It is only recently that I learned about the 1910 massacre in Slocum, Texas—which happened less that 100 miles from the place I was born.
“Men were going about killing Negroes as fast as they could find them, and, so far as I was able to ascertain, without any real cause,” then-Anderson County Sheriff William Black told The New York Times in 1910. “I don’t know how many there were in the mob, but there may have been 200 or 300. Some of them cut telephone wires. They hunted the Negroes down like sheep.”...
The massacre went on into the next day, and official reports named eight victims of the incident, including Larkin and Holley, though law enforcement suspected more had been killed, their bodies said to be buried in an unmarked mass grave somewhere in Slocum...
The grand jury indicted seven men with 22 counts of murder, but the case didn’t make it far after it was transferred to Harris County, where it was ignored. And that’s how the Slocum Massacre has been treated over the course of more than a hundred years—as an unspoken and largely forgotten part of the town’s history.
Telling those "unspoken" stories is what makes Black History Month so important.
But comedian Amber Ruffin had a unique response to the people who complain about a month dedicated to Black history by asking why we don't have a white history month. She said: "bring it on."
In our new segment, "How Did We Get Here," we demand a white history month! pic.twitter.com/YNX9QDdphw— amber ruffin (@ambermruffin) February 6, 2021
To apply Ruffin's suggestion to the Slocum massacre is to recognize that it is also white history. As Sheriff Black reported at the time, 200 to 300 white people went on a killing spree, hunting "Negroes down like sheep."

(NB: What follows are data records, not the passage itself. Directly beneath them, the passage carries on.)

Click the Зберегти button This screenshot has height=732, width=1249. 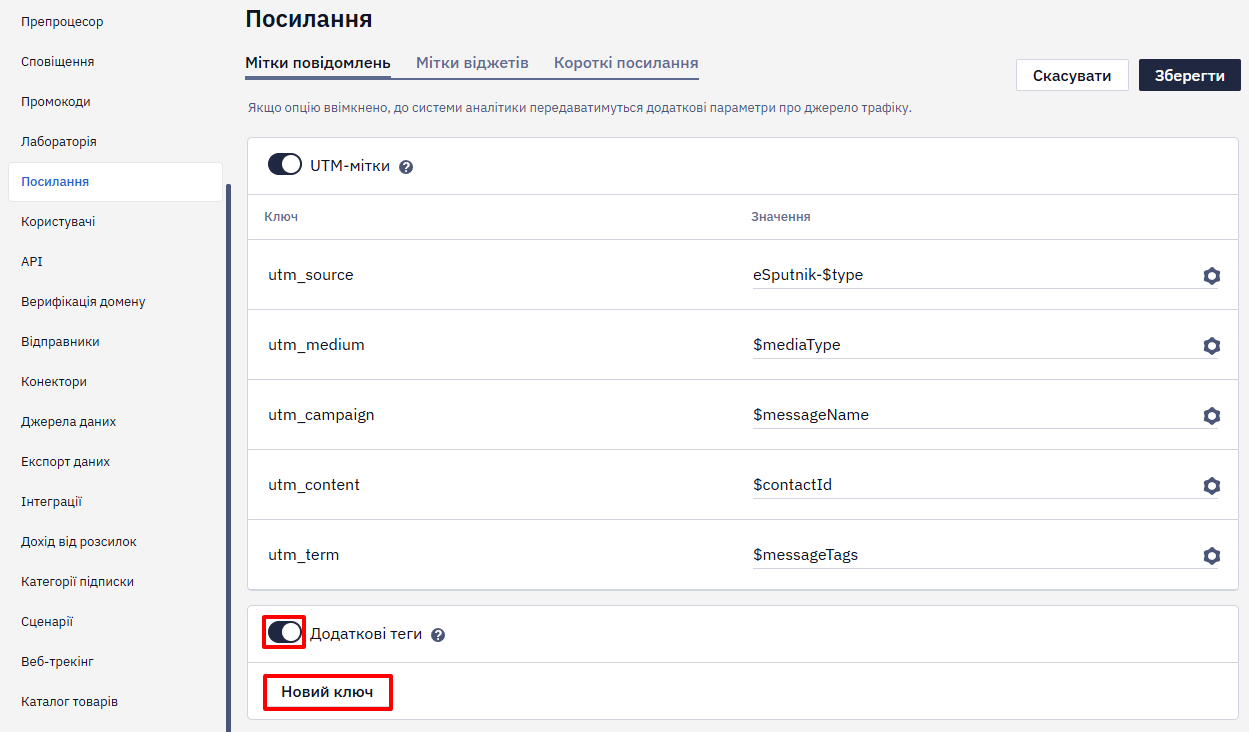[1190, 75]
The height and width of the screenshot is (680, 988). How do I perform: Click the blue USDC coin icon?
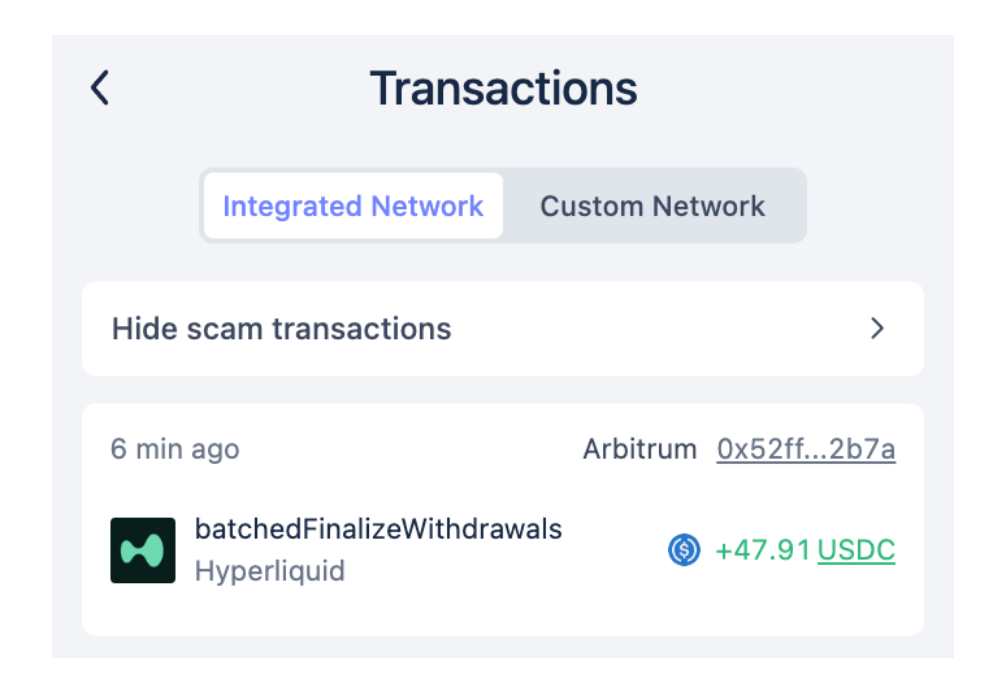(684, 550)
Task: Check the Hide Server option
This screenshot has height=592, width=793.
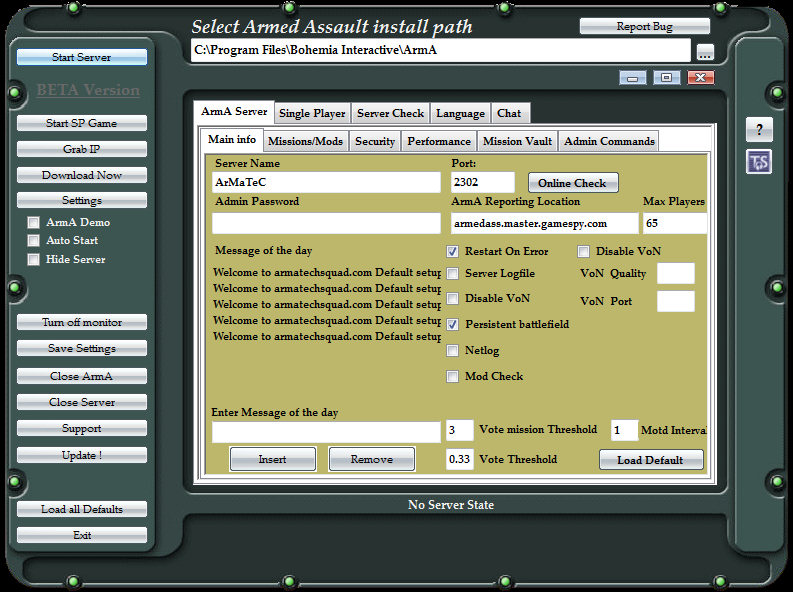Action: point(34,260)
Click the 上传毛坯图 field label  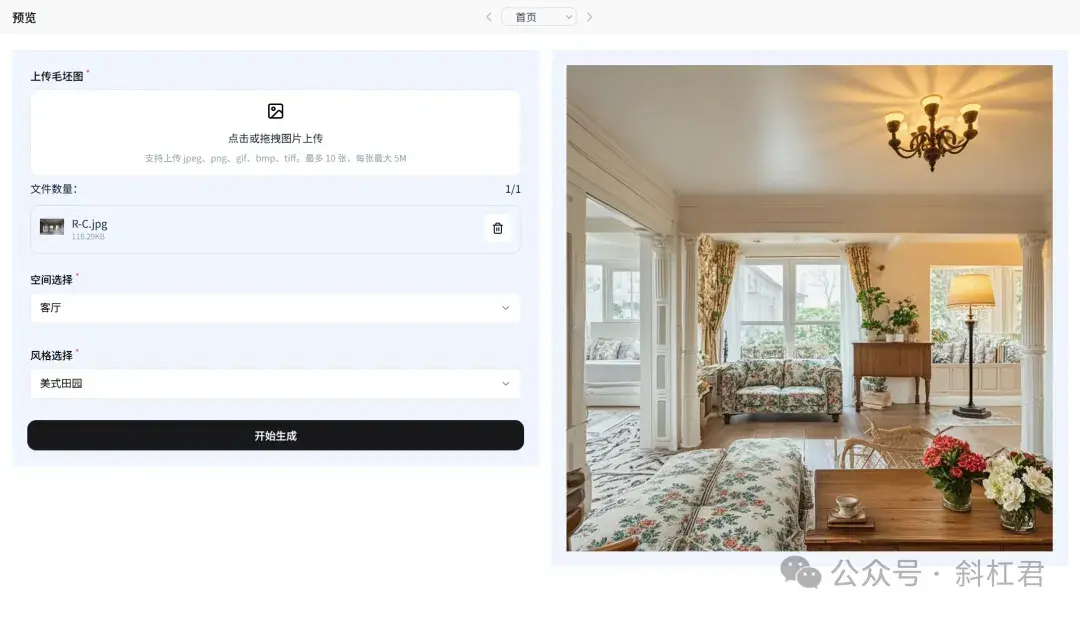pyautogui.click(x=56, y=76)
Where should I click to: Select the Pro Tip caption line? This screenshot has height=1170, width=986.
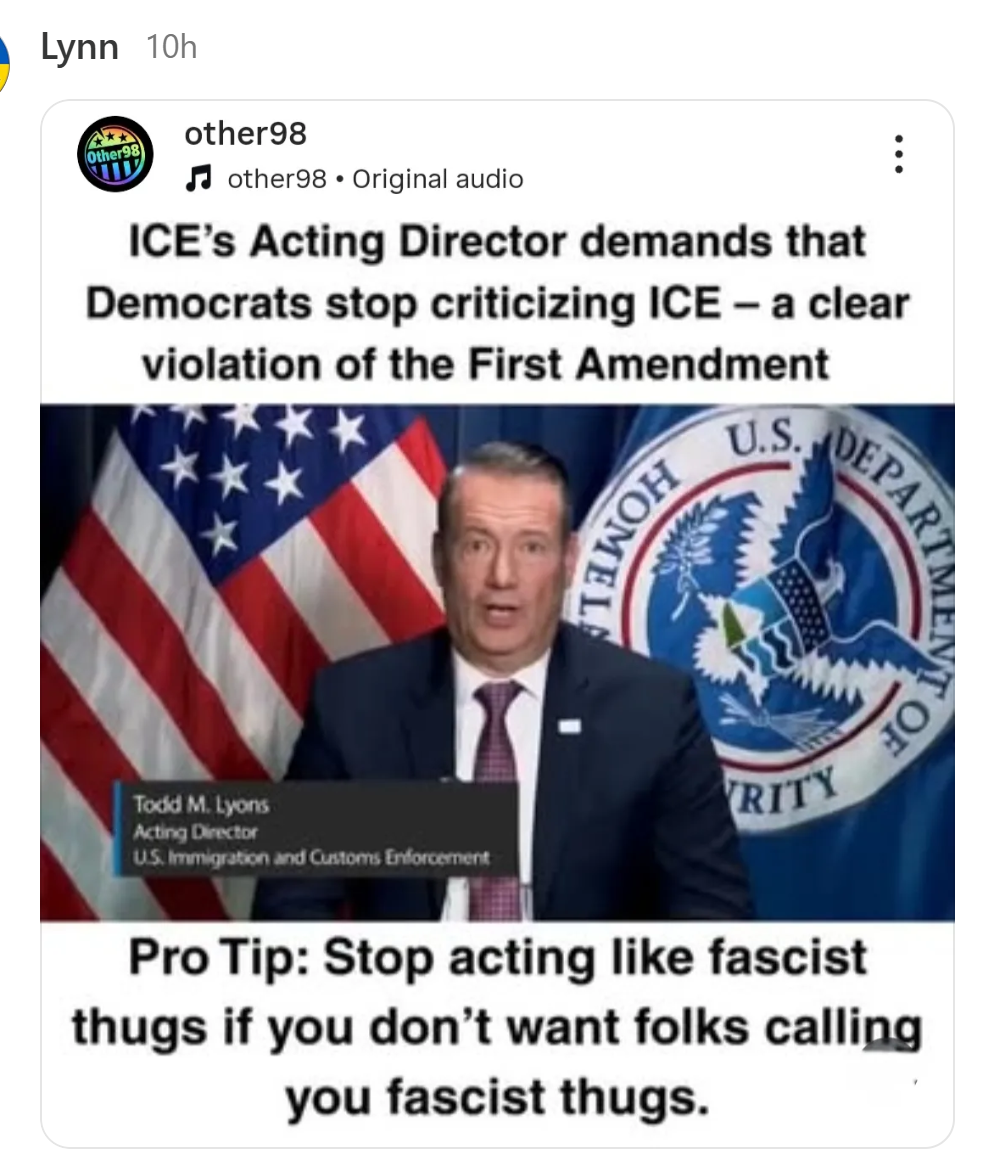[497, 957]
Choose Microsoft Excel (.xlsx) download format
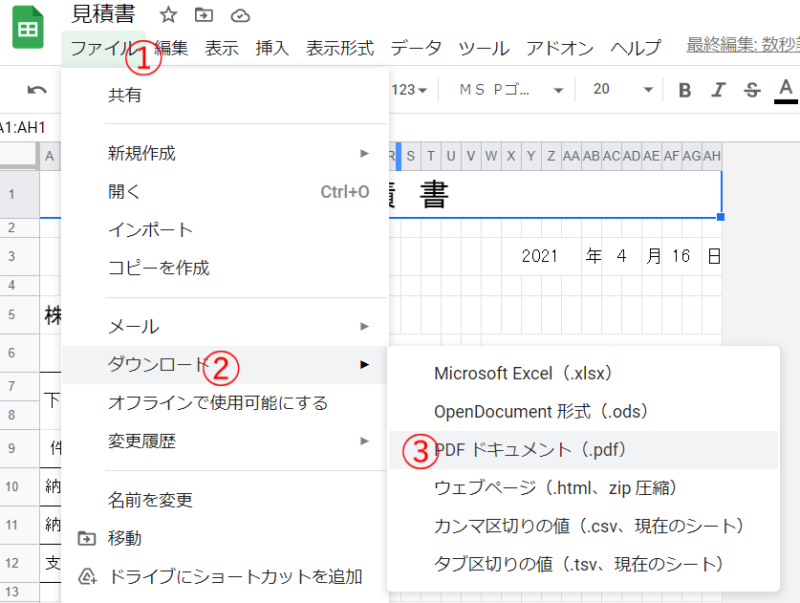This screenshot has width=800, height=603. [x=522, y=373]
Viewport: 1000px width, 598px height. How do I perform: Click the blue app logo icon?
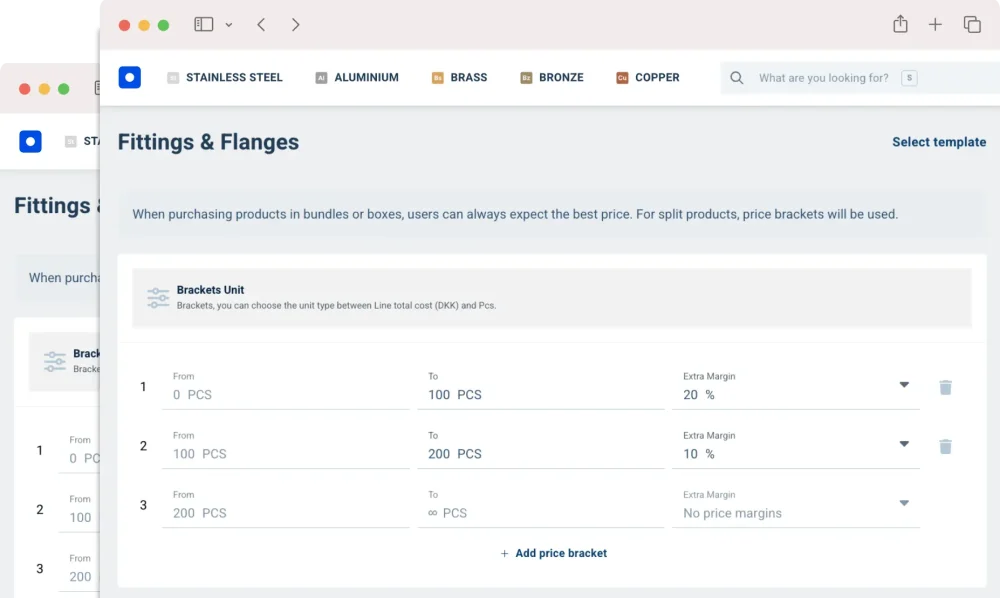click(x=129, y=77)
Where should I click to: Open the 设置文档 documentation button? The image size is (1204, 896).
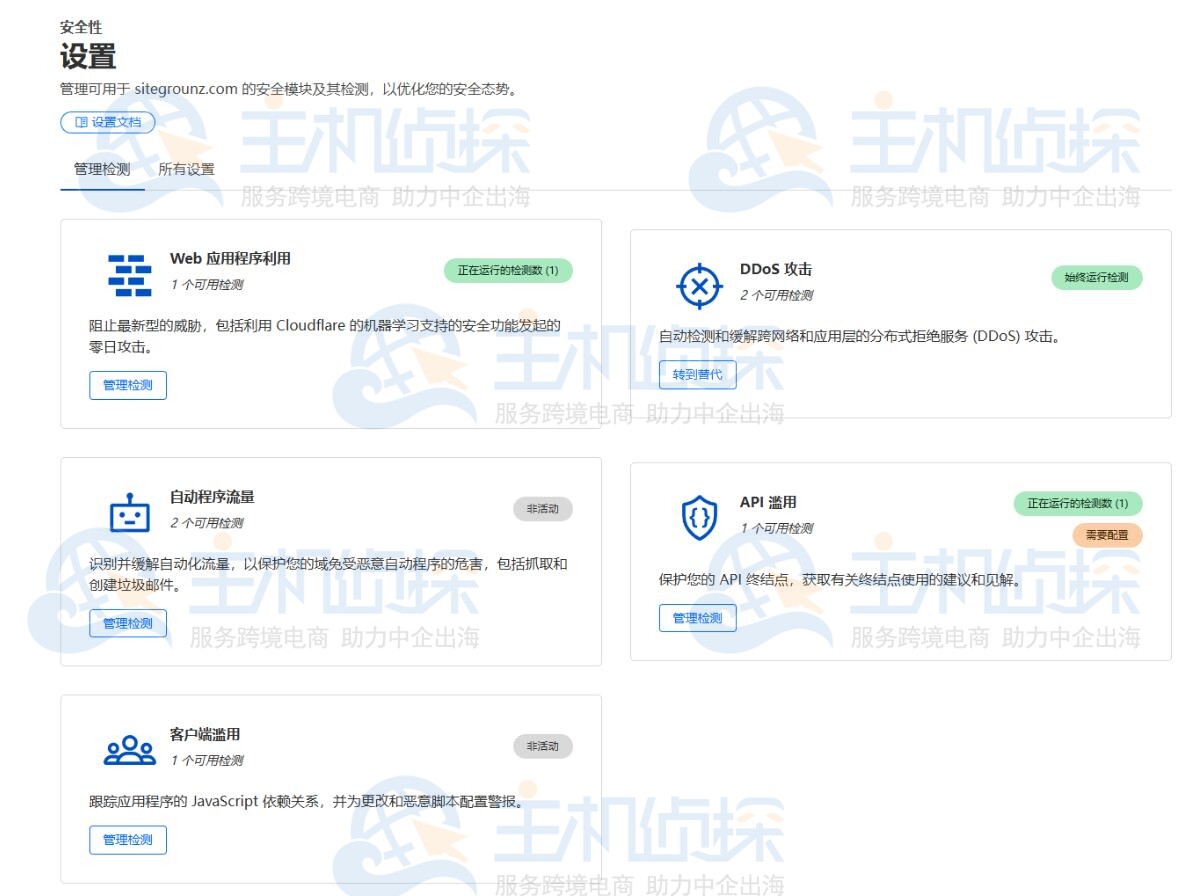(108, 122)
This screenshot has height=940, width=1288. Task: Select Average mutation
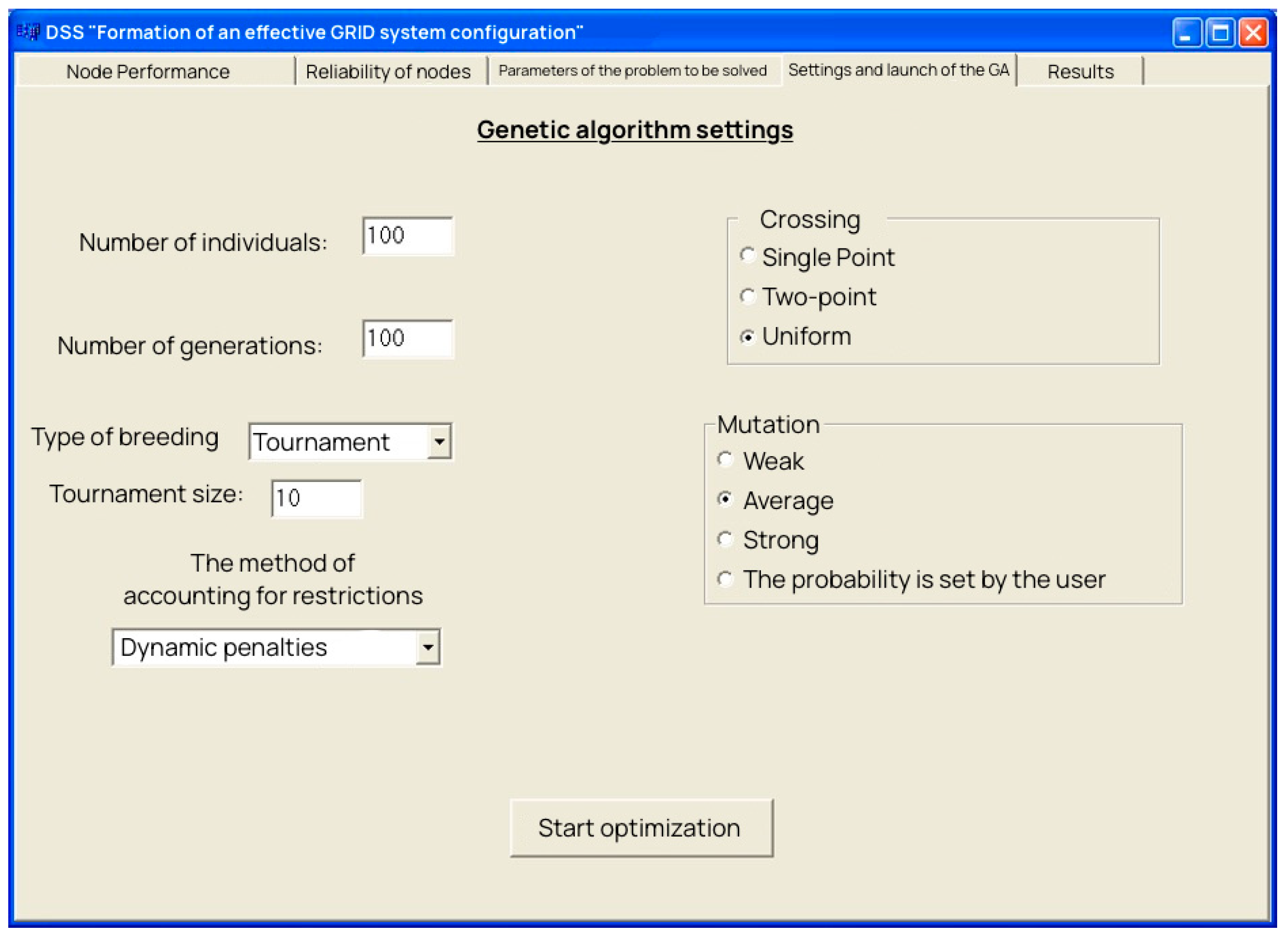pyautogui.click(x=726, y=500)
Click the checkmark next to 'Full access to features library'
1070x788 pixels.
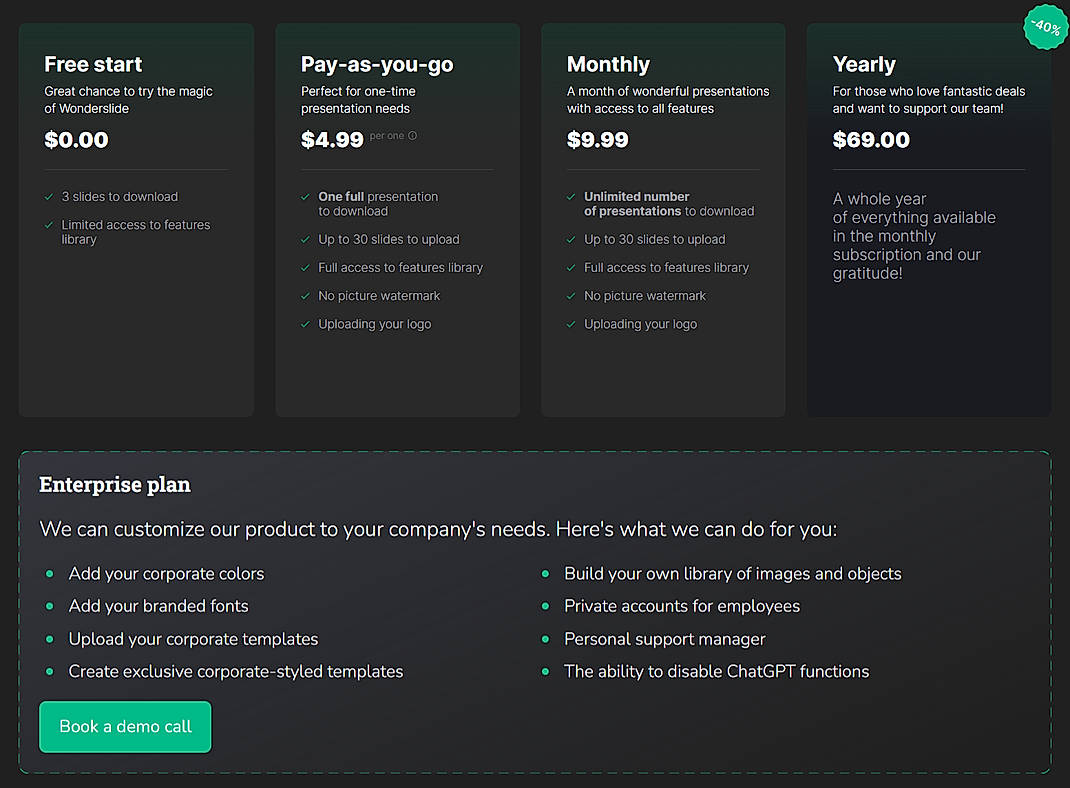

For those of us who are white, that is the more difficult part of this history to grapple with, because it's OUR history. The truth is that grieving the loss of Black lives is more palatable than reckoning with the fact that it was our people who did the killing.
One of the ways we hide from that truth is by inserting "white saviors" into the stories about the struggle for civil rights in this country. That was the basis for the critique of the book and movie "The Help." The heroine, "Skeeter" Phelan, is a white woman, who provides all of us with the ability to identify with her, rather than the majority of white women who degraded and abused their Black maids.
The result of not acknowledging this white history is that it keeps repeating itself, as Aaron Morrison noted in an article titled, "A race war evident long before the Capitol siege."
Today’s battles in the race war are waged by legions of white people in the thrall of stereotypes, lies and conspiracy theories that don’t just exist for recluses on some dark corner of the internet.
People like the murderer who fatally shot nine Black parishioners at a church in South Carolina, telling detectives that Black people were taking over the country and raping white women. And the shooter who killed 23 and wounded 23 others at a Walmart in El Paso, Texas — targeting Mexicans, authorities say, because he believed they were invading the country to vote for Democrats.
And the riotous mob, rife with white supremacists, that bought in when Trump and others insisted falsely that the presidential election was stolen, mostly in areas where people of color live and vote.
For a very long time, civil rights leaders, historians and experts on extremism say, many white Americans and elected leaders have failed to acknowledge that this war of white aggression was real, even as the bodies of innocent people piled up.
When we avoid acknowledging that white supremacy is our history because it makes us feel guilty and ashamed, we also avoid taking responsibility for addressing the problem.